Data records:
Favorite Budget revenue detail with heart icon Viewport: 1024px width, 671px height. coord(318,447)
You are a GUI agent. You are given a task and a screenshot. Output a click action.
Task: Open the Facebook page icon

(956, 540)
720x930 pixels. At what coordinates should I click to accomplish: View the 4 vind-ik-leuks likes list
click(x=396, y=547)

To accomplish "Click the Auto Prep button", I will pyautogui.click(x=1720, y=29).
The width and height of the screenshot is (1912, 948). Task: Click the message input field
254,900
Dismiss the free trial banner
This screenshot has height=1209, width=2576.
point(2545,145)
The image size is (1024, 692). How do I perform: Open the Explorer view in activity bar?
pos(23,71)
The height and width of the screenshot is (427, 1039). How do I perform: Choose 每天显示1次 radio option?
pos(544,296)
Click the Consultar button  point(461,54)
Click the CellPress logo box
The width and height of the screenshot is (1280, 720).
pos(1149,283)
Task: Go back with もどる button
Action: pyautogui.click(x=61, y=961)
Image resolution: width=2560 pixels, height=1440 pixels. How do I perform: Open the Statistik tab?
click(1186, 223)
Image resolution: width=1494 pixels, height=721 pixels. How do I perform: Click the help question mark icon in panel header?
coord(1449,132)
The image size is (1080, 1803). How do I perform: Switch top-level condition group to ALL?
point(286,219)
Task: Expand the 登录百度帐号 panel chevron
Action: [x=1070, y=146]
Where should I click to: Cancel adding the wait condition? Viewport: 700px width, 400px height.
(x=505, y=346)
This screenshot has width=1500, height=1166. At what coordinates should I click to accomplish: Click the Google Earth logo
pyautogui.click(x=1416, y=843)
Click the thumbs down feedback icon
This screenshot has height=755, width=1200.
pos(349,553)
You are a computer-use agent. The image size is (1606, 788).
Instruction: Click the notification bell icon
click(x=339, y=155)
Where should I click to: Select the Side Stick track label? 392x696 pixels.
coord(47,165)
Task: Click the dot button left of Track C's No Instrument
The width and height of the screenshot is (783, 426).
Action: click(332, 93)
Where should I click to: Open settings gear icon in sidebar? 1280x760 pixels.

Task description: Rewrite the rows above, starting at the line containing "Click the thumbs down feedback icon" and ending at the line containing "coord(47,165)", keeping the requests as they are. Multiply each click coordinate in the answers by 1.2 and round to the nearest whole number, rounding halves up.

Task result:
Click the thumbs down feedback icon
This screenshot has height=755, width=1200.
pos(419,664)
You are a computer-use agent. The image size is (1606, 788).
Instruction: Click the notification bell icon
click(x=407, y=186)
Where should I click to: Select the Side Stick track label? 392x696 pixels.
coord(56,198)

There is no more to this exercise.